Et si vous possédez un bien dans l’archipel, l’hivernage n’est pas une saison morte : voyageurs de la diaspora en juillet-août, télétravailleurs en septembre, premiers vacanciers de Toussaint en octobre. Notre équipe de conciergerie accompagne les propriétaires pour lisser le taux d’occupation sur les douze mois.
Envie de creuser la destination saison par saison ? Notre guide complet de la Guadeloupe détaille climat, transports et idées d’itinéraires sur les deux ailes du papillon.
FAQ
Quand est la saison des pluies en Guadeloupe ?
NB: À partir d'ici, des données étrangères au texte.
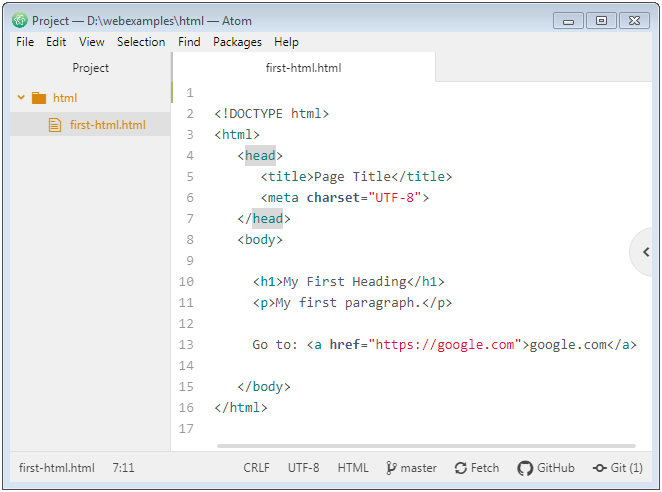Image resolution: width=662 pixels, height=492 pixels.
Task: Open the Selection menu
Action: click(141, 42)
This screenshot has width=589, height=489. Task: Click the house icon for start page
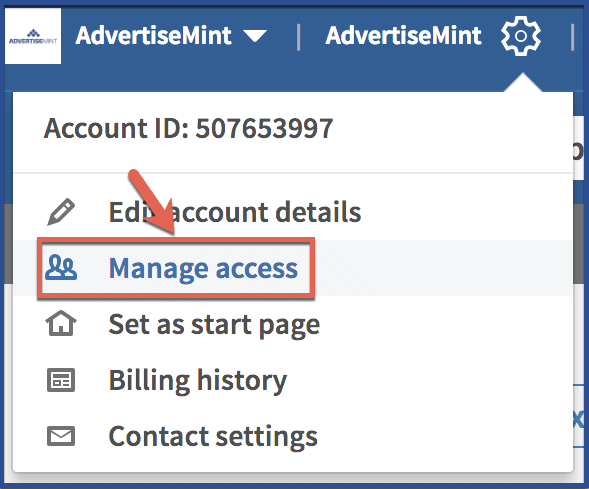point(61,323)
L’hivernage s’étend de juin à novembre, avec un pic de précipitations en septembre et octobre. Les pluies tombent surtout sous forme d’averses courtes et intenses, fréquentes la nuit et tôt le matin, suivies de longues éclaircies. La saison sèche (carême) va de décembre à avril.
Peut-on partir en Guadeloupe en août sans gâcher ses vacances ?
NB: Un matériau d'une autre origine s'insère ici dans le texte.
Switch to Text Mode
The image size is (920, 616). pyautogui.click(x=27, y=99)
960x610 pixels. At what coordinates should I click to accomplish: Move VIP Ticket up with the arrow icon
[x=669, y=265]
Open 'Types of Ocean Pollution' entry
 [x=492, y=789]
Oui, et c’est même un excellent calcul : mer à 29 °C, nature luxuriante, plages peu fréquentées et hébergements 25 à 40 % moins chers qu’en février. Comptez quelques averses brèves par jour, rarement plus de 30 à 45 minutes, surtout marquées côté Basse-Terre.
Quel côté de la Guadeloupe est le moins pluvieux ?
Grande-Terre, l’aile calcaire et plate (Sainte-Anne, Saint-François, Le Gosier, Le Moule), reçoit environ deux fois moins de pluie que les reliefs de Basse-Terre. En hivernage, c’est la base idéale pour la plage, en gardant le volcan, les chutes du Carbet et la Réserve Cousteau pour des excursions matinales.
Que faire en Guadeloupe un jour de pluie ?
Misez sur le Mémorial ACTe à Pointe-à-Pitre (environ 15 €), les distilleries de rhum de Marie-Galante (Bielle, Bellevue, Père Labat), les marchés couverts, un cours de cuisine créole ou tout simplement le snorkeling à la Réserve Cousteau : sous l’eau, la pluie ne change presque rien.